The Smithsonian Institution, which oversees the gallery, immediately caved and pulled a short video by the late artist David Wojnarowicz. The segment in question showed some ants crawling on a crucifix. It was all of 11 seconds long.
Boehner and Cantor acted at the behest of William Donohue, the garrulous president of the Catholic League for Religious and Civil Rights. Donohue insisted that the video was anti-Catholic. He had no evidence for this – he just had an opinion. That was enough for the new GOP leaders.
But what if Donohue’s opinion is ill-informed? Perhaps Wojnarowicz, who died of AIDS in 1992, was making a comment about the suffering endured by that disease’s victims. Christians believe that Jesus Christ suffered on the cross – and it’s likely those torments included insects crawling on his skin.
Yet, according to Donohue, it’s forbidden to depict this in art. Why? Because Donohue doesn’t care for it.
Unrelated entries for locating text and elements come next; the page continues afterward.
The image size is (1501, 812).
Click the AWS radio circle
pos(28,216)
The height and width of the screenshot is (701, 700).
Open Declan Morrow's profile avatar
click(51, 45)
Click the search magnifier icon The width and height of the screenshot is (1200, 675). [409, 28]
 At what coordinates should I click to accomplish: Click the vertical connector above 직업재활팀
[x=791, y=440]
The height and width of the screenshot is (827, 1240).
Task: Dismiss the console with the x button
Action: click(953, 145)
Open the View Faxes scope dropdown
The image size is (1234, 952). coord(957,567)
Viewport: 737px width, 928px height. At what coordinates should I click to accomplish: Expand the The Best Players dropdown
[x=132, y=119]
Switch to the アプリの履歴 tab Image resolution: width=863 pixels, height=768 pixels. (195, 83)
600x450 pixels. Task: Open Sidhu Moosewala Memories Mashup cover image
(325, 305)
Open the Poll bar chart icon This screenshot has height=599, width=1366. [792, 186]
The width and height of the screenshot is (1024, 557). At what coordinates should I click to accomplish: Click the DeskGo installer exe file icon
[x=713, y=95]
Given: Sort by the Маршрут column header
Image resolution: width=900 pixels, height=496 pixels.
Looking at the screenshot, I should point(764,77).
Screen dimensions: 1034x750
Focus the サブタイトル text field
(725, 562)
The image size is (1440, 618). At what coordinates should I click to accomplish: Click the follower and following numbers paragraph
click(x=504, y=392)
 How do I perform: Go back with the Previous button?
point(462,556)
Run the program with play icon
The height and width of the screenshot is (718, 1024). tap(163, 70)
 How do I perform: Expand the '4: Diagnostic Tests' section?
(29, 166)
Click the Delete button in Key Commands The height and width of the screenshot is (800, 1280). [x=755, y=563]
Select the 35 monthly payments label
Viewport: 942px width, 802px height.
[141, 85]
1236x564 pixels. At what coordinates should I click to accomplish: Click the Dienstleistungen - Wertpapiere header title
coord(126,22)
And therein lies one of the great overlooked threats of censorship: We all get dragged down to the level of the dense, the dim and the deceived. Because Donohue couldn’t immediately grasp Wojnarowicz’s message – and couldn’t conceive that the art could be anything but mocking in tone – the piece was removed from a tax-funded museum. Donohue’s crude interpretation of this work became the standard for us all.
This happened even though Donohue and other religious censors of his ilk have been proven wrong time and again. It happened even though they’ve repeatedly tried to block access to art, books and films now considered classics. It happened even though they presume to use their narrow understanding of faith as the lens through which all art is judged.
It shouldn’t have happened. Religious censors must be opposed, not placated.
The Smithsonian includes some of the greatest museums in the world. They contain plenty of beautiful art dealing with religious and non-religious themes. Some of these works are very straightforward, while others are challenging and require some thought. It’s part of a museum’s job to prod us to think every now and then.
It’s a shame that a museum of such quality gave in so quickly to the narrow-minded legions of the Religious Right. Actually, it’s more than a shame. It’s an abdication of responsibility.